March 2, 2012
In this monthly column, Jennifer shares ideas about living a balanced life through creativity.
Rules. From time to time I need to ease up on them so that I can exercise my creativity.
It’s not that I don’t see the necessity of certain societal norms. These agreements are necessary to get along in the world, and I’m happy to comply.
There are rules that must be followed. Speed limits and traffic rules are not negotiable. And I can’t simply help myself to merchandise in stores without paying for it. If I want to live as a responsible citizen, I must pay my taxes. No wiggle room there.
And yet, I see the importance of also living my life in a way that suits me. I’ve learned that, if I ignore my needs, I absolutely will set myself up for failure. And I can meet a lot of my needs by living a creative lifestyle.
When I was in school, I lived a (mostly self-imposed) rule-bound life. The academic standards I set for myself meant that there were long hours of studying and that my self-identity was wrapped up in my grades. There was no room for anything outside of school work, other than a part-time job to pay for my clothing and, later, to cover the cost of tuition. These habits carried over to my early professional life.

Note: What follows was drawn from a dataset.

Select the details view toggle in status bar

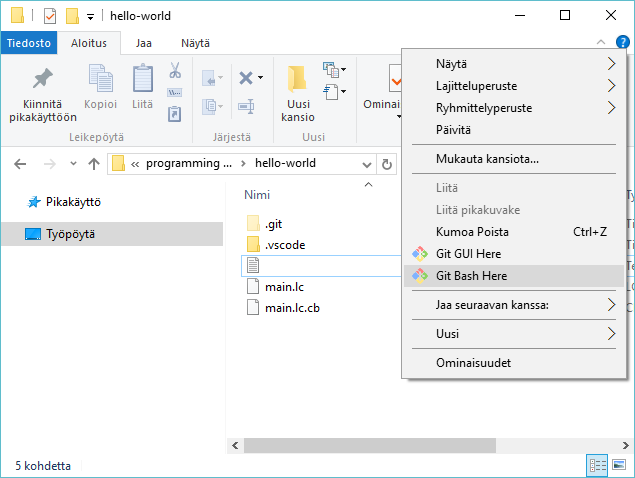(x=598, y=465)
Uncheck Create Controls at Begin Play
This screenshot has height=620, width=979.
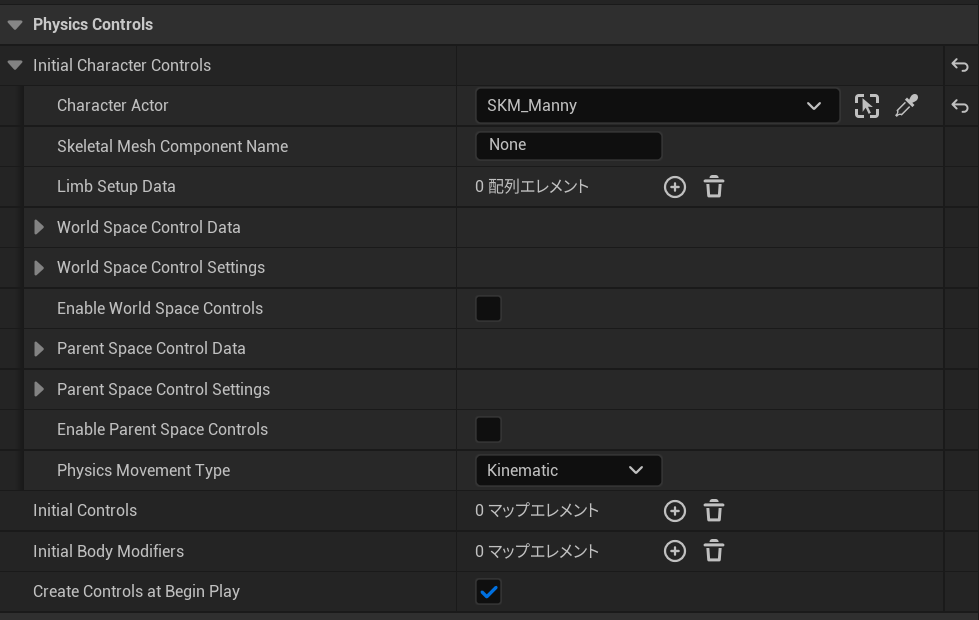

At that time, my world lacked playfulness and spontaneity. It was highly structured, filled with routines. Don’t get me wrong, I’m happy that I had the initiative and determination to successfully make it through graduate school. But at the same time, because I lived such a rigid life, I didn’t get to experience the beauty of things in life. I didn’t develop the ability to appreciate art or music, or to express my creativity. I didn’t understand value of creativity and its role in my health and well-being.
Julia Cameron, famous for her book The Artist’s Way, describes that there is no room for control (see: rules) in creativity. It is purely a process of letting go. No place for rules.
A few years back, I read Caroline M. Myss’ Anatomy of the Spirit. Her work suggests that emotional and spiritual stresses have direct links to disease. She describes that our emotional experiences become part of our “energy body” and contribute to the health of new cell formation. For example, an experience that causes shame or anger and is dwelled upon because of its significant impact (and possibly lack of support to manage) can result in damaged cells, whereas something that makes us feel proud or joyful will result in healthy cell development. Her book opened my eyes to the need to really experience my emotions fully, process them, and take care of my spirit.
In order for me to express, I need to be creative. It’s good for my health and it nurtures my spirit. When I’m creative, I’m discovering deeper parts of myself and am working towards being truly authentic, more of who I really am. When I’m creative, I am happier, and have way to more offer to the world, because I’ve addressed these vital needs of mine. Creativity is an outlet — one that gets me managing all that life throws at me.
Creativity doesn’t fit into a mould. There are no rules that govern creativity. I’ve realized that the way I tap into my creativity is by letting me be myself. Not only that, but if I follow my instincts and see the colours of life and hear the music all around me, then I will invite more creative inspiration into my life. And so can you!